Erik Herbert Palmén (31 August 1898 – 19 March 1985) was a Finnish meteorologist, born in Vaasa. He worked at the University of Chicago in the Chicago school of meteorology (started by Carl-Gustaf Rossby) on cyclones and weather fronts with Vilhelm Bjerknes. He contributed to the explanation of the dynamics of the jet stream and the analysis of data collected by radiosondes; his preprocessed and quality checked datasets were widely used by other researchers. Palmen was a multisided researcher who published articles in meteorology, geophysics and oceanography. The 1969 book by Palmen and Chester W. Newton, "Atmospheric Circulation Systems: Their Structure and Interpretation", is still used as lecture material in the universities around the world.

Palmen was the director of Finnish Institute of Marine Research, a professor in Helsinki University and a member of the Finnish Academy of Arts and Letters.

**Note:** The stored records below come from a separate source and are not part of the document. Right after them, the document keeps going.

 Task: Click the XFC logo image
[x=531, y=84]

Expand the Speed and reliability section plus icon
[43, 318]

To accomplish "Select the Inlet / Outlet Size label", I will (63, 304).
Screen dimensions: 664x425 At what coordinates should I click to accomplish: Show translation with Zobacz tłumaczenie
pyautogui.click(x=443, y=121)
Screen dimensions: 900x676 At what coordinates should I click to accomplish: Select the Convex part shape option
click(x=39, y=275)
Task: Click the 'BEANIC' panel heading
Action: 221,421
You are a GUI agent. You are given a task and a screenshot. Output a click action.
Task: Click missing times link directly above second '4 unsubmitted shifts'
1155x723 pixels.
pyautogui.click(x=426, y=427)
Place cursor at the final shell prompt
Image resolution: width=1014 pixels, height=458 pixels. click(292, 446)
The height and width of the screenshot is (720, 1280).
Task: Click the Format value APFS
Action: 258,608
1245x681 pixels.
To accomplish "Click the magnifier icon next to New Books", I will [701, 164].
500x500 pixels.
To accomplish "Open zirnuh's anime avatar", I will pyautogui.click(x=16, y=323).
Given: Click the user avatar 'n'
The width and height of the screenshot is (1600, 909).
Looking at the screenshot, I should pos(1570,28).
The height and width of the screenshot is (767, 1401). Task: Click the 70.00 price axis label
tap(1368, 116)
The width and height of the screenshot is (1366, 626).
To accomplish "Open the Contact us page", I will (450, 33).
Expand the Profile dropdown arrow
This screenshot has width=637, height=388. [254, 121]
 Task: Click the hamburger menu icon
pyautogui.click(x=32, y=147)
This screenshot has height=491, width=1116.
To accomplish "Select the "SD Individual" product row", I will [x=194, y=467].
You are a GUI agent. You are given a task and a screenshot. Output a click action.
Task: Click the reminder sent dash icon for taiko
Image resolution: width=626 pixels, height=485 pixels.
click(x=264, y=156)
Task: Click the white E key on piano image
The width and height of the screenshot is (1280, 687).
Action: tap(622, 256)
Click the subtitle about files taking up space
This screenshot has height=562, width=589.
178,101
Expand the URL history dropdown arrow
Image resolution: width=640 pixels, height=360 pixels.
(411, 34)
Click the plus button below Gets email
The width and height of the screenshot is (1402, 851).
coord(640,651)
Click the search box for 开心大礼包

His nickname by students, friends and colleagues was Maestro and he was well known for his passion for cigars and interest of effects of weather on agriculture.

Palmen received the Buys Ballot Medal of Royal Netherlands Academy of Arts and Sciences in 1964. By then, when more computing power was available and the first steps of numerical weather prediction were taken, the value of the work done by the Chicago School 10–20 years earlier was really appreciated.

In 1969 he was awarded the prestigious International Meteorological Organization Prize from the World Meteorological Organization.